Thread: Re: Invalid "trailing junk" error message when non-English letters are used

Hi, Karina!

On Tue, 27 Aug 2024 at 19:06, Karina Litskevich <litskevichkarina@gmail.com> wrote:
Hi hackers,

When error "trailing junk after numeric literal" occurs at a number
followed by a symbol that is presented by more than one byte, that symbol
in the error message is not displayed correctly. Instead of that symbol
there is only its first byte. That makes the error message an invalid
UTF-8 (or whatever encoding is set). The whole log file where this error
message goes also becomes invalid. That could lead to problems with
reading logs. You can see an invalid message by trying "SELECT 123ä;".

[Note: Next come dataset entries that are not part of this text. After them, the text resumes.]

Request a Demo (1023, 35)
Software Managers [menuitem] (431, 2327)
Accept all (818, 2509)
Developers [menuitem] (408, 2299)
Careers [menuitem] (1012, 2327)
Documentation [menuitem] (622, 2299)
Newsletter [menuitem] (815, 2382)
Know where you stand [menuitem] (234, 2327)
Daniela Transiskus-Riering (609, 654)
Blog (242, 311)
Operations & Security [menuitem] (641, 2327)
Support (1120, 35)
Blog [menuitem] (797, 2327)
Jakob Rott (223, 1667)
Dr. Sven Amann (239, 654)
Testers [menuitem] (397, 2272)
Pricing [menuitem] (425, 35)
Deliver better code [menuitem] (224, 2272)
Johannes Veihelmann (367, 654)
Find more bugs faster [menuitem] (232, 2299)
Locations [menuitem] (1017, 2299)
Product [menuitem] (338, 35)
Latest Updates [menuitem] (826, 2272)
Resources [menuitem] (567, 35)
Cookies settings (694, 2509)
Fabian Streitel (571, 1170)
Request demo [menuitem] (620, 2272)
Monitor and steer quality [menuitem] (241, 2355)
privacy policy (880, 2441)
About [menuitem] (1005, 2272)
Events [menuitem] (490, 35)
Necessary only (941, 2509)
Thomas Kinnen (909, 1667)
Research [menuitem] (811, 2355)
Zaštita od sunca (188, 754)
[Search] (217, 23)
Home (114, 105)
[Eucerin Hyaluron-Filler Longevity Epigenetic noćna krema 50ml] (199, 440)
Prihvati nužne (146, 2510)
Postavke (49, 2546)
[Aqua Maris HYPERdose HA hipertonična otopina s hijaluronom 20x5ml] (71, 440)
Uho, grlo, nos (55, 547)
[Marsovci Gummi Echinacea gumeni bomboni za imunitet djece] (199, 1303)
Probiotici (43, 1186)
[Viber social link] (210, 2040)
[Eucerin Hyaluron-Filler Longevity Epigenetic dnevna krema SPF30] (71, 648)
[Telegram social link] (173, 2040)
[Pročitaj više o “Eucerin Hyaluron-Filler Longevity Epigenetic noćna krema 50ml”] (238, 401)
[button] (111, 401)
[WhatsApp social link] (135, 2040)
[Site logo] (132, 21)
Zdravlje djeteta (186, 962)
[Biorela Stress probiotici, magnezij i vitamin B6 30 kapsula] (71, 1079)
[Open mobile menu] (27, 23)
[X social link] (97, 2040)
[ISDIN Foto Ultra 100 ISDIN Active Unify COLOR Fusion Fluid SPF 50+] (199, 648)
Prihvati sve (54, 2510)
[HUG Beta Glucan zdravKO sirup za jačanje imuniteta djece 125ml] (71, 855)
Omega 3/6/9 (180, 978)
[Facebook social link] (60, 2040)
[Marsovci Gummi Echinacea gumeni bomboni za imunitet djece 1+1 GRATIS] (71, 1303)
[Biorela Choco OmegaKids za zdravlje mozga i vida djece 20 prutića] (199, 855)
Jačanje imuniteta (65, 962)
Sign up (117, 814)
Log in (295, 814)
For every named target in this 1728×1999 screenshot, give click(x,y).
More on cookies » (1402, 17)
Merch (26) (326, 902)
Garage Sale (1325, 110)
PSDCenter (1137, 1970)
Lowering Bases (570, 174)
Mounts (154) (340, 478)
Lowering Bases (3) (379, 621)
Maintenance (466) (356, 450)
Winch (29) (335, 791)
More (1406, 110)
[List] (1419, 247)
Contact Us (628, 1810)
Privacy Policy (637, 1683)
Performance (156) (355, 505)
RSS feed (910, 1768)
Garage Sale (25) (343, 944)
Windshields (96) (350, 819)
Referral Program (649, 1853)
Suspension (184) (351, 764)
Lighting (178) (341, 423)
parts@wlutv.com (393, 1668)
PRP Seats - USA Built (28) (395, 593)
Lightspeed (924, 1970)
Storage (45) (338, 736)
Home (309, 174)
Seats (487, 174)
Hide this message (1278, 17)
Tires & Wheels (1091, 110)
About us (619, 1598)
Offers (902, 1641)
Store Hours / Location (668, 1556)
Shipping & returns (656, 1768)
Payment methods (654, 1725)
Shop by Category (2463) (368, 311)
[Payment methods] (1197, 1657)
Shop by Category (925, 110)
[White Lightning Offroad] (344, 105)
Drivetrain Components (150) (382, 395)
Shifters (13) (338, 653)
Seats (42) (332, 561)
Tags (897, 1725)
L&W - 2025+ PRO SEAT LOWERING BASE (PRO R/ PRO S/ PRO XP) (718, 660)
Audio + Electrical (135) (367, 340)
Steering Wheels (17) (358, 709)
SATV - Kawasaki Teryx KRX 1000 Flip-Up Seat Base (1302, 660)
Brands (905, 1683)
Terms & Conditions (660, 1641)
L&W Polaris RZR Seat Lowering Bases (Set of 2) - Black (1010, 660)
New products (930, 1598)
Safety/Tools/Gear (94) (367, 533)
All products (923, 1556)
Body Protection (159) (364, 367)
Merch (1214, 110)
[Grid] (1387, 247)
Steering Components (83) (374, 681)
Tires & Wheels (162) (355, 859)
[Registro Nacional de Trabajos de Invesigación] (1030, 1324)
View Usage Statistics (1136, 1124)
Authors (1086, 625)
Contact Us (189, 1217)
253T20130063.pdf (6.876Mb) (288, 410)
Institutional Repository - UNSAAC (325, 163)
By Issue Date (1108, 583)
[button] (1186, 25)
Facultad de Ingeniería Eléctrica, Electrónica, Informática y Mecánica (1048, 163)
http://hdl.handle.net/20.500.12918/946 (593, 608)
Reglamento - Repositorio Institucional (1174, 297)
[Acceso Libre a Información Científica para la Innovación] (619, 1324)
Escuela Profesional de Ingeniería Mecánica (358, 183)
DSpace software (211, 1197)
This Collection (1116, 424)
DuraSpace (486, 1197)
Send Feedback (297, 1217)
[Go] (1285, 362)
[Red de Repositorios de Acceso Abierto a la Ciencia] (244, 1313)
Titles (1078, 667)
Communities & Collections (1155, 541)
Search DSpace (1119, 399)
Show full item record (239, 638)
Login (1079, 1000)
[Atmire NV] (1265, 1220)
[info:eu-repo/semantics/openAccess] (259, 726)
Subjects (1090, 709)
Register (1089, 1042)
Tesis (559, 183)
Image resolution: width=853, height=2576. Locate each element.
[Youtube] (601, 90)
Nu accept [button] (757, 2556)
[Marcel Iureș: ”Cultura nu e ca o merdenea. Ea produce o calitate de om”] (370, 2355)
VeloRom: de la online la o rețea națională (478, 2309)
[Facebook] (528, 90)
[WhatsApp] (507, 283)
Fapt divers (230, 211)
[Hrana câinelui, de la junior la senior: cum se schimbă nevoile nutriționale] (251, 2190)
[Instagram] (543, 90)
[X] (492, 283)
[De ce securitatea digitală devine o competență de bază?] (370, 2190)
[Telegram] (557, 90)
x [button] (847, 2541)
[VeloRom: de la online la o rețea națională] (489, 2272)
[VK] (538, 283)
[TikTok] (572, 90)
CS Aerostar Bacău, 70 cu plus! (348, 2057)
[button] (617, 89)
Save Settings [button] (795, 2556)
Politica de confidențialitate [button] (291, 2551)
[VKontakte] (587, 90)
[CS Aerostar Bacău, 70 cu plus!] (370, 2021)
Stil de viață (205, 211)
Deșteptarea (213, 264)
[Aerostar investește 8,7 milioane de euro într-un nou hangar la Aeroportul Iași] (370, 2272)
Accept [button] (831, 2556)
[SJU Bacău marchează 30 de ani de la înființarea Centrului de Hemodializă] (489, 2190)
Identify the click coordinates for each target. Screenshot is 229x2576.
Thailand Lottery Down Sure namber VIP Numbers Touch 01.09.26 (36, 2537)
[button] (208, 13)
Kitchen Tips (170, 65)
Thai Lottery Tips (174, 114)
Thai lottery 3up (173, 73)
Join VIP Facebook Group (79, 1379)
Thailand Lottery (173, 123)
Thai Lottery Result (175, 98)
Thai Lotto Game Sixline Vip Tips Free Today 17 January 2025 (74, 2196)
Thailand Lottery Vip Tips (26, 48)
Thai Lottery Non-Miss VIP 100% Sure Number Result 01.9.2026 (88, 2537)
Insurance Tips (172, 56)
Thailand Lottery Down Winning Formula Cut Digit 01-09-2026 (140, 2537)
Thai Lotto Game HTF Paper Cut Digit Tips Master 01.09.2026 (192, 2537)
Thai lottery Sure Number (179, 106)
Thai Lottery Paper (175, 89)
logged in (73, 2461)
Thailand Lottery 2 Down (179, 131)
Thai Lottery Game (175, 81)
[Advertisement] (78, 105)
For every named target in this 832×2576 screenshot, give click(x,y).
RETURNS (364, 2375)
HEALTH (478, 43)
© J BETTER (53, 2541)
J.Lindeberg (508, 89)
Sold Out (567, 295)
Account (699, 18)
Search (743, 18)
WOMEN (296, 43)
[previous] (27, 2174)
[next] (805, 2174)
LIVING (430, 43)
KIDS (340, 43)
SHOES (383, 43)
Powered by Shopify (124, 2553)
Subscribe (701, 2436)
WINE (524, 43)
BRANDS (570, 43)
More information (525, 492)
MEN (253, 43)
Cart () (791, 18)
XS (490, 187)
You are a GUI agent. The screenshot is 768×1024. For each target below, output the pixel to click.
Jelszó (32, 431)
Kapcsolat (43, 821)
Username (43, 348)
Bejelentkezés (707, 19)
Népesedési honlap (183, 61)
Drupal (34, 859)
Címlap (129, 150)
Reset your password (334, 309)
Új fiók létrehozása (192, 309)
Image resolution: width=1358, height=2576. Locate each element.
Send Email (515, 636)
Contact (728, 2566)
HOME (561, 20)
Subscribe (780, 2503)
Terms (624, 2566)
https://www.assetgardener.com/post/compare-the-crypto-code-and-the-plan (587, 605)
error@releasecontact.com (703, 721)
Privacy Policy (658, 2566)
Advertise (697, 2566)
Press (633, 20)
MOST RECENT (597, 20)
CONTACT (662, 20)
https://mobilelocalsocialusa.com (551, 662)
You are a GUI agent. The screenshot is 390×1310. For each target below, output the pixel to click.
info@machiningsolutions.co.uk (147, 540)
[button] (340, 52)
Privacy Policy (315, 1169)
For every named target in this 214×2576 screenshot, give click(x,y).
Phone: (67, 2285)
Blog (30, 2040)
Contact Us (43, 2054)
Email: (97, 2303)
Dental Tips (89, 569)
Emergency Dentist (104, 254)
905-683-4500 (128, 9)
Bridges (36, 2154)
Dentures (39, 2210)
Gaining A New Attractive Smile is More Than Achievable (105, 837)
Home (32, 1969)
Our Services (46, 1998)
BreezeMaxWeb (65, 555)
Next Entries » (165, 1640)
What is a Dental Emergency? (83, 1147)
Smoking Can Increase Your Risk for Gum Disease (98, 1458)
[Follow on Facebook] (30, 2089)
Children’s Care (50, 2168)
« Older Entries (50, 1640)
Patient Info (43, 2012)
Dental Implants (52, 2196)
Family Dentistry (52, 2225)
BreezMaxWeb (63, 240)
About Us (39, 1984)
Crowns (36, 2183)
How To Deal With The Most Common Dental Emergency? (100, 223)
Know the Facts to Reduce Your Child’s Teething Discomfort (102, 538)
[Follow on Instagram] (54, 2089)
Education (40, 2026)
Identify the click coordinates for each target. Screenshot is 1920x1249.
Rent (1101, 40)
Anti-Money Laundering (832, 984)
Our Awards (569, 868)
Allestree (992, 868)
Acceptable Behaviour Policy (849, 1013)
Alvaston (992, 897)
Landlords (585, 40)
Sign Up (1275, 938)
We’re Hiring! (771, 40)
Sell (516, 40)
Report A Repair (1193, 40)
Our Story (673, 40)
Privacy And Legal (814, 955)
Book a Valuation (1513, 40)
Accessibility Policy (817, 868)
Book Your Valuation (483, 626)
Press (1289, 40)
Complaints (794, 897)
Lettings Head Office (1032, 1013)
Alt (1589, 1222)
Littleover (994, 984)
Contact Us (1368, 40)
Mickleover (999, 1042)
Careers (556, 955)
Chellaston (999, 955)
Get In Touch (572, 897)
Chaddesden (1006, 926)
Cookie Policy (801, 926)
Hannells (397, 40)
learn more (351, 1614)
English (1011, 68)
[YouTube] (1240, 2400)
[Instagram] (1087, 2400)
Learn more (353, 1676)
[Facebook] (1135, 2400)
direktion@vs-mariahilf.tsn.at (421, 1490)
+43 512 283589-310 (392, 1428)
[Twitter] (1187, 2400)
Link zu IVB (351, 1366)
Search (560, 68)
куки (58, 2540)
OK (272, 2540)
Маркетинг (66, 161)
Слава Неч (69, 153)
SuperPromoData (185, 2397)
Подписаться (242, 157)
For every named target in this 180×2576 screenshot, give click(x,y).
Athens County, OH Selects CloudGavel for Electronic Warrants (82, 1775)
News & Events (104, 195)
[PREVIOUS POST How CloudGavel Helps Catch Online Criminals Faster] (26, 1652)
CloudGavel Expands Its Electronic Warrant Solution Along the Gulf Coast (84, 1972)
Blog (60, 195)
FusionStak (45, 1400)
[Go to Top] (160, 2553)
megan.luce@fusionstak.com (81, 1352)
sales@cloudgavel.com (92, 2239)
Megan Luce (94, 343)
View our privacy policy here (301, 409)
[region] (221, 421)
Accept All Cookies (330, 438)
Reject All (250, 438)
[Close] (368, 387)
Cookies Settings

Rejecting trailing junk after numeric literals was introduced in commit
2549f066 to prevent scanning a number immediately followed by an
identifier without whitespace as number and identifier. All the tokens
that made to catch such cases match a numeric literal and the next byte,
and that is where the problem comes from. I thought that it could be fixed
just by using tokens that match a numeric literal immediately followed by
an identifier, not only one byte. This also improves error messages in
cases with English letters. After these changes, for "SELECT 123abc;" the
error message will say that the error appeared at or near "123abc" instead
of "123a".

I've attached the patch. Are there any pitfalls I can't see? It just keeps
bothering me why wasn't it done from the beginning. Matching the whole
identifier after a numeric literal just seems more obvious to me than
matching its first byte.
 
I see the following compile time warnings:
scan.l:1062: warning, rule cannot be matched
scan.l:1066: warning, rule cannot be matched
scan.l:1070: warning, rule cannot be matched
pgc.l:1030: warning, rule cannot be matched
pgc.l:1033: warning, rule cannot be matched
pgc.l:1036: warning, rule cannot be matched
psqlscan.l:905: warning, rule cannot be matched
psqlscan.l:908: warning, rule cannot be matched
psqlscan.l:911: warning, rule cannot be matched

FWIW output of the whole string in the error message doesnt' look nice to me, but other places of code do this anyway e.g:
select ('1'||repeat('p',1000000))::integer;
This may be worth fixing.

Regards,
Pavel Borisov
Supabase
Karina Litskevich <litskevichkarina@gmail.com> writes:
> I see the two solutions here: either move the rule for decinteger_junk
> below the rules for hexinteger_junk, octinteger_junk and bininteger_junk,
> or just use a single rule decinteger_junk for all these cases, since the
> error message is the same anyway. I implemented the latter in the second
> version of the patch, also renamed this common rule to integer_junk.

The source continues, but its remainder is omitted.